In January 2023, my partner and I tried our hands at kintsugi: the Japanese art of repairing broken ceramics, painting the cracks with metallic lacquer. Imperfection is thought to make the repaired object more beautiful. I loved the symbolism. But I envisioned a clean, elegant imperfection. What we got instead was mundane imperfection. Our bowl broke into more fragments than we could epoxy back together. Untidy smears of gold paint covered our partial bowl. It was meant to be a fun bonding activity, but I couldn’t conceal my frustration—even though the irony of being frustrated by imperfection in this situation wasn’t lost on me. I recalled my solo, as I often do when I suffer from rigid or unrealistic expectations.

The appeal of acute transformational experiences is undeniable, especially in an era of dwindling attention spans, on-demand conveniences, and productivity hacks. We want the four-hour body, the one-week enlightenment, the 10 years of therapy in one night (as some describe ayahuasca ceremonies.) Profound spiritual or personal epiphanies are possible, as is disappointment—especially when poorly managed expectations coincide with a lack of preparation before, openness during, and integration after the experience.

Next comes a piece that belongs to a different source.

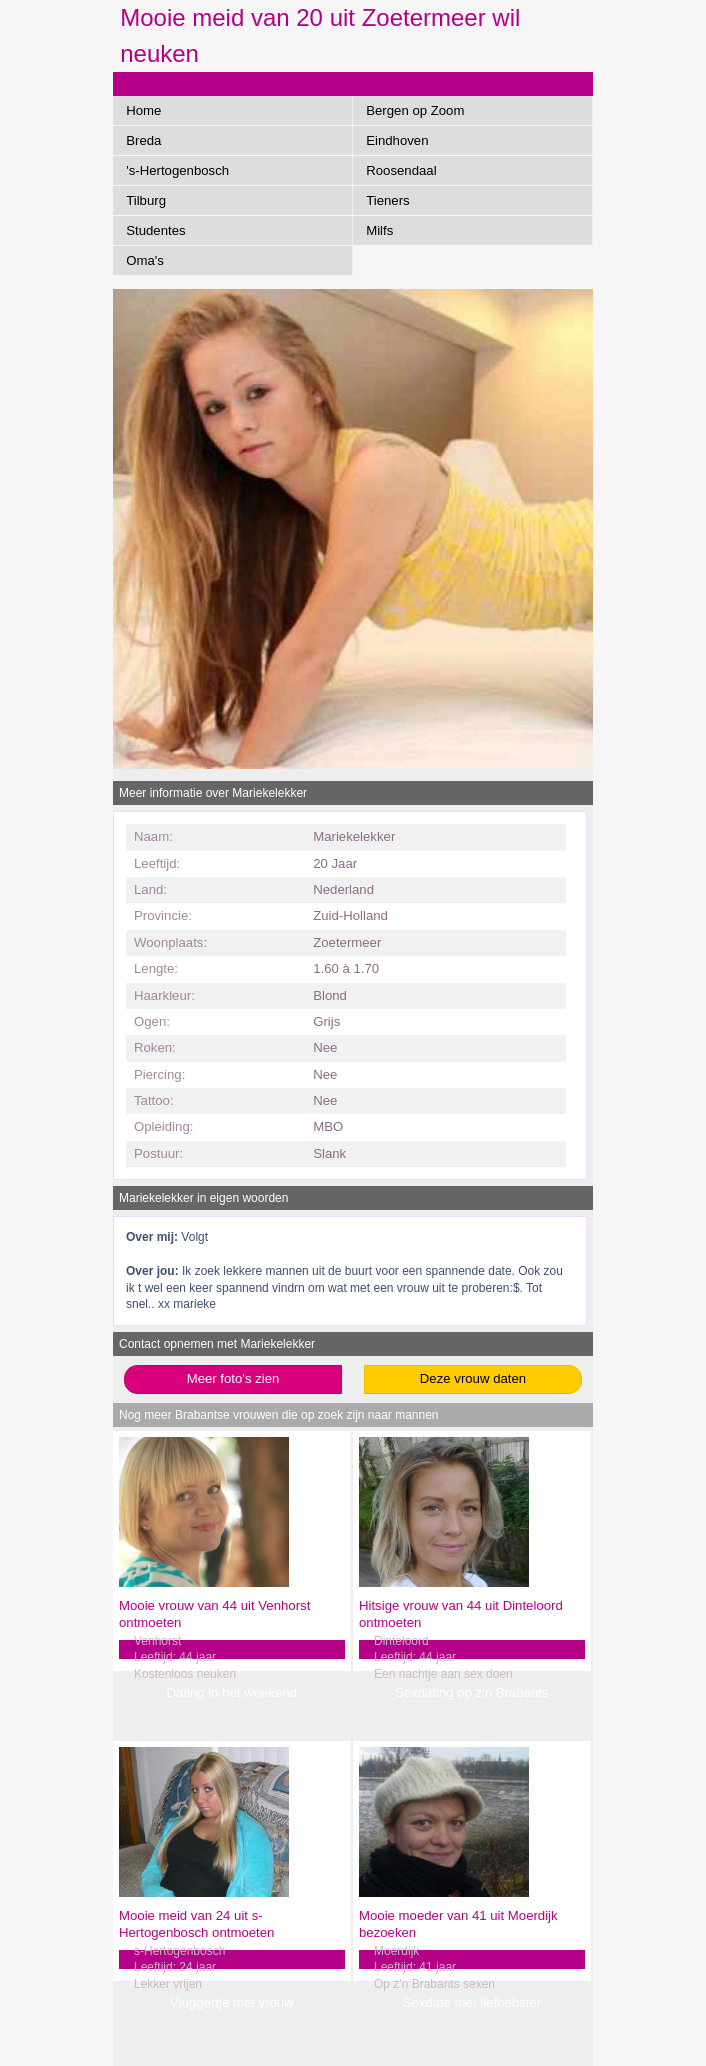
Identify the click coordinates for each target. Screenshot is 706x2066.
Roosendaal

My solo did not cure me of Icarus-high hopes. But it’s an amulet I carry with me, helping me notice when I’ve been expecting too much. Twenty years later, I probably think of my severed solo more often than I would if I’d had a full 24 hours of uninterrupted solitude, or what might have passed for an epiphany at age 14.

“Life will give you whatever experience is most helpful for the evolution of your consciousness,” Eckhart Tolle wrote. In other words, I didn’t have the solo I wanted to have; I had the one I needed. I wish the same for all voyagers, even Rodgers. Especially if that includes the revelation that he should get vaccinated.